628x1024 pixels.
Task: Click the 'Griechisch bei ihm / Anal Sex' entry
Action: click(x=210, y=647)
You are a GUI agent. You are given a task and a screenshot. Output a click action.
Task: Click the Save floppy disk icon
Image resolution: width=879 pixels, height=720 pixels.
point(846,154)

########

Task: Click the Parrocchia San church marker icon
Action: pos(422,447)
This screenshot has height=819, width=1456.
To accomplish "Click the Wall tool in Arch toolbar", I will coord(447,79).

########

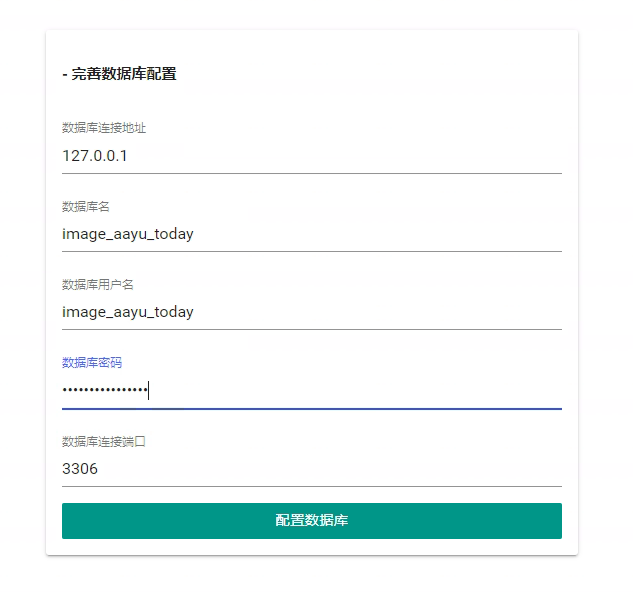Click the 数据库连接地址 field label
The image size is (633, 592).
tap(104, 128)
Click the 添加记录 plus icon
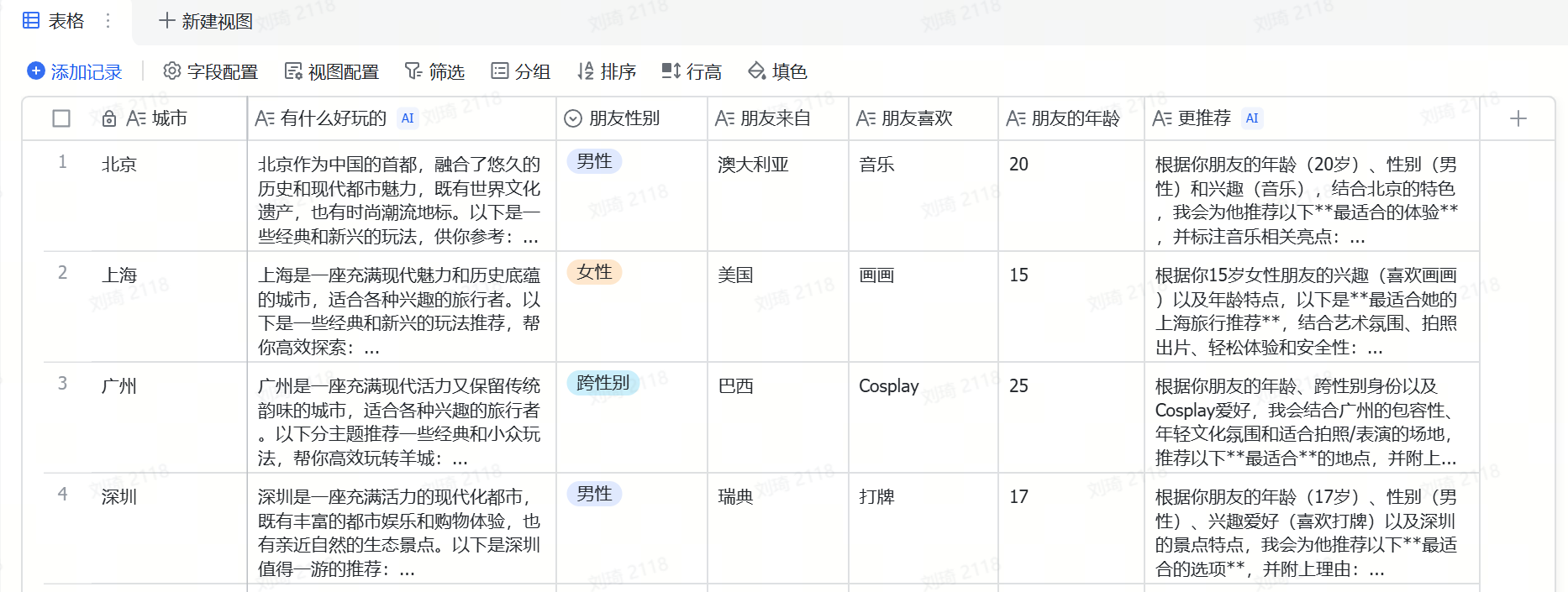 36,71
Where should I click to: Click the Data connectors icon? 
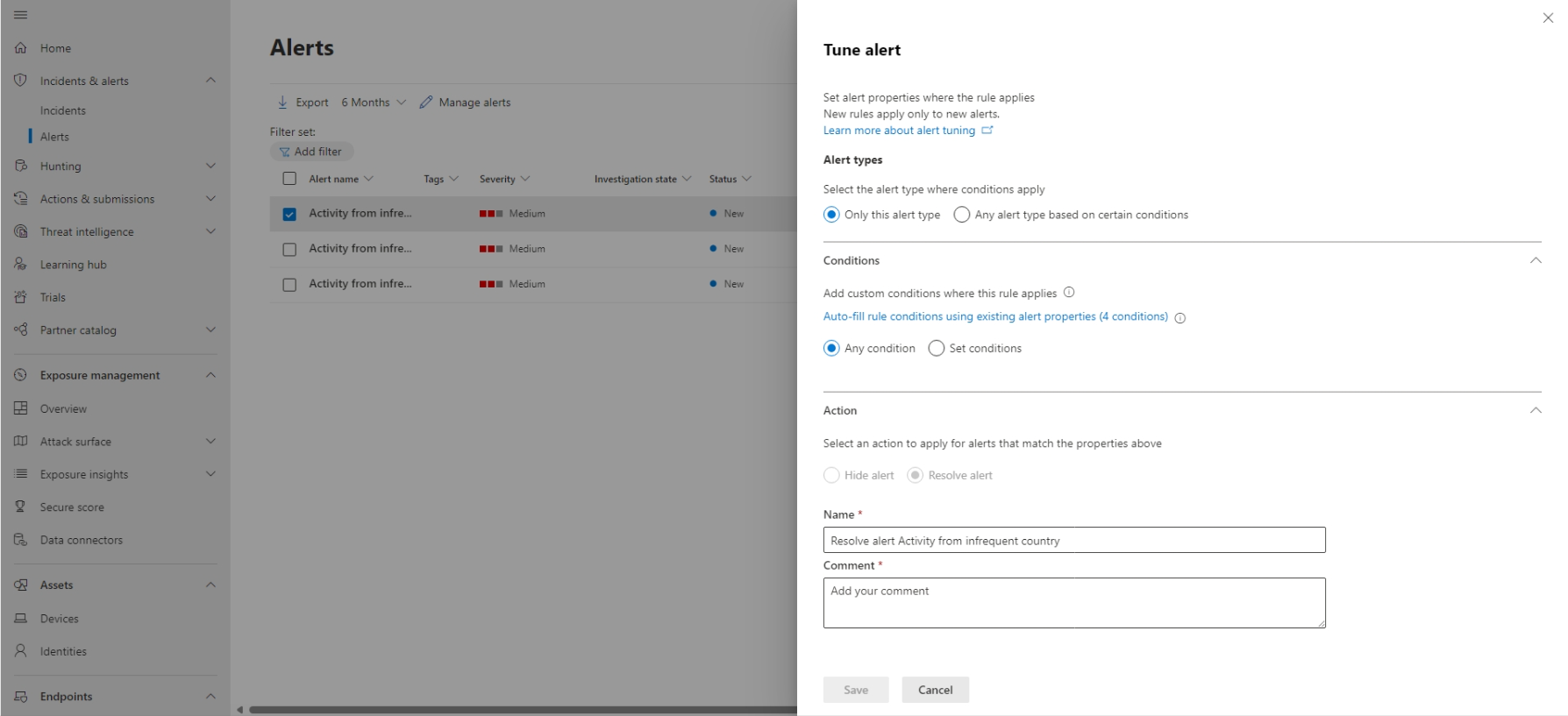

########

Your task ▸
From the records above, give again only the part that opens with the line containing "Click the 添加记录 plus icon" and closes with the line containing "Where should I". Keep both ends but drop the pictures.

Finished task ▸
Click the 添加记录 plus icon
 36,71
Where should I click to: Click the Data connectors icon? 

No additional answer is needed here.